Report 4 Lived Experience Recovery Organisations (LEROs)

What did we find?

  • Confusion around what a LERO is impedes collaboration and support. LEROs are emerging via different models, each presenting with unique facilitators and barriers to development.
  • Funding models influence the sustainability and autonomy of LEROs.
  • Inclusion in local governance structures was helpful but often informal.
  • Differing views of recovery can undermine system cohesion. While LEROs and treatment providers share a common goal of supporting recovery, they often operate from fundamentally different philosophies.

What can be done?

  • Central government should work with CLERO and existing LEROs to refine and disseminate clear messaging about what constitutes a LERO and what these organisations can contribute to the treatment and recovery system.
  • Central government should continue to work with local authorities to design and implement targeted support for areas seeking to establish a grassroots LERO.
  • Central government and local authorities should develop funding strategies to provide focused, longer-term investment in LEROs.
  • Local authorities should support the inclusion of LEROs in local governance and decision-making structures.

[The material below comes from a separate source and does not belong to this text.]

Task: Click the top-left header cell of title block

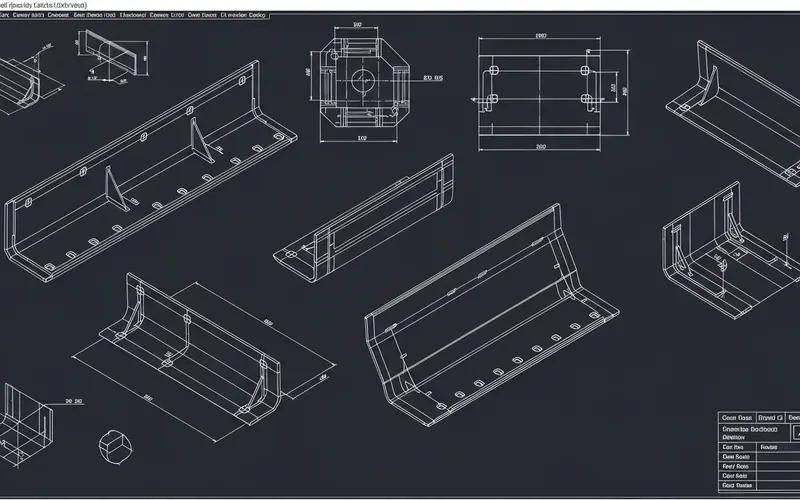Action: pos(737,418)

Report 5 Integrated care for people who use alcohol and/or other drugs

What did we find?

  • There is substantial variation in what services are offering across different local areas.
  • Levels of stakeholder engagement among treatment and recovery services and mental and physical health services vary considerably, with some local areas demonstrating significant progress while others lag behind.
  • The absence of adequate incentive systems has significantly hampered the depth and sustainability of service integration. To sustain progress on system-wide change, clear incentives are needed.

What can be done?

  • Central government should prioritise the publication of the Physical Health Joint Action Plan.
  • Central government should identify priority interventions for service integration that are easily actionable and can be implemented at scale.
  • Central government should explore ring fenced funding for integrating treatment and recovery services with physical and mental health services, rather than including it within broader, unprotected allocations.

Report 6 Provision of depot buprenorphine (DB)

What did we find?

  • The introduction of funding from the Supplemental Substance Misuse Treatment and Recovery grant was followed by a significant increase in DB uptake nationally, with the most sustained growth observed in areas funded earlier and with greater identified need.
  • Uptake and implementation varied between local areas, mainly influenced by differences in how local authorities funded and prioritised DB delivery.
  • People referred from health or social care, treatment and recovery services, or through self/family routes were around three times more likely to complete or remain in treatment than those referred through the criminal justice system.

What can be done?

  • Central government and local commissioners should consider options for delivering sustained and consistent funding for DB provision.
  • Providers and commissioners should consider how DB provision can be integrated within broader recovery pathways.
  • Providers should consider approaches to maintaining engagement and proactive monitoring for people receiving DB.